I immediately go on alert, every nerve in my body getting a little jolt of electricity. My mind flashes to images of standing onstsage at the Super Bowl.

“Yeah?” I ask as casually as possible, reaching over and grabbing a piece of edamame from her plate.

She slaps my hand but laughs. “Yeah, there’s some sort of weird secret about Mike’s mom, and there was a whole year in there where they were split up that no one ever talks about.”

My heart beats harder inside my chest. I can feel it, something that matters here. “Why?”

She has a little shiver. “I don’t know, but I get a really weird vibe about it all. It’s like ‘the year that shall not be named’.” She chuckles.

“So you think they’re not as squeaky clean as they seem?” I ask, as we both stand and I throw her trash away, taking her hand to help her climb over a low chain that separates the picnic area from the sidewalk.

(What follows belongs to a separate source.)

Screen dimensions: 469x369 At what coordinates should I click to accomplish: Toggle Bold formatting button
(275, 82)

“I don’t know. As much as most rumors are based on something true, I can’t in a million years imagine that there would be anything really terrible there. We all know about Walsh’s drinking already, and they’re genuinely nice guys. Well, except for Mike, but you know.” She shrugs.

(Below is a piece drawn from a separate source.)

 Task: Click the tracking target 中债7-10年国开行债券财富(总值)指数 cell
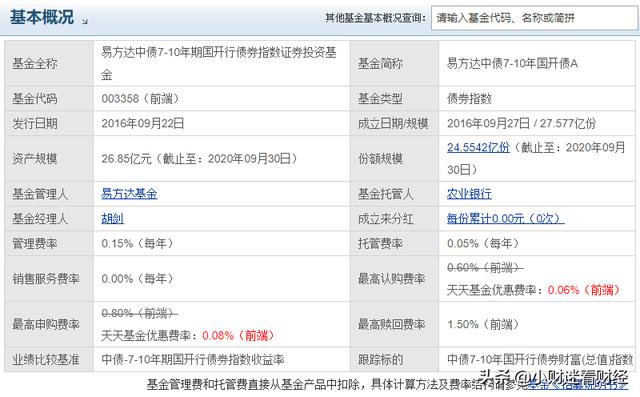(537, 359)
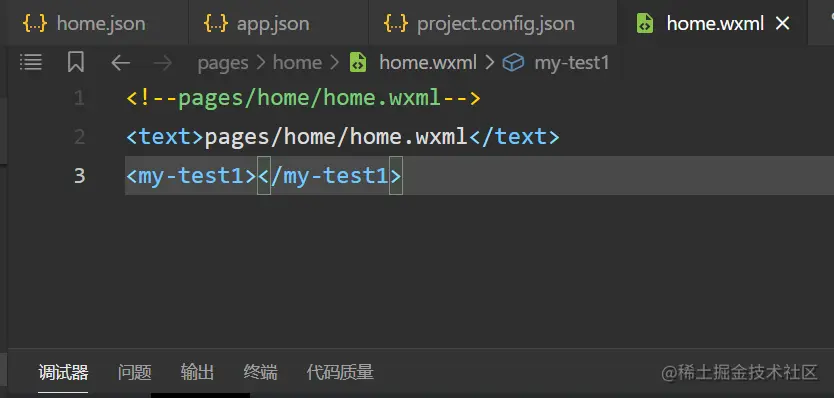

I nod. “Appearances can be deceiving.” Guilt twists inside of me and I have to look away from her for a moment.

“Maybe.” She sounds sad, and as much as I want to dig more to get the information, I don’t like hearing that disappointment in her so I switch tack.

“Hey, I saw an ice cream parlor a block or two down when we were driving in. Want me to buy you a sundae?”

Her frown disappears and she grabs my face and plants a quick smack on my lips. They tingle afterwards like I’ve been shocked.

“That sounds so perfect,” she answers. “Sometimes I think you’re too good to be true.”

Yes, appearances can truly be deceiving.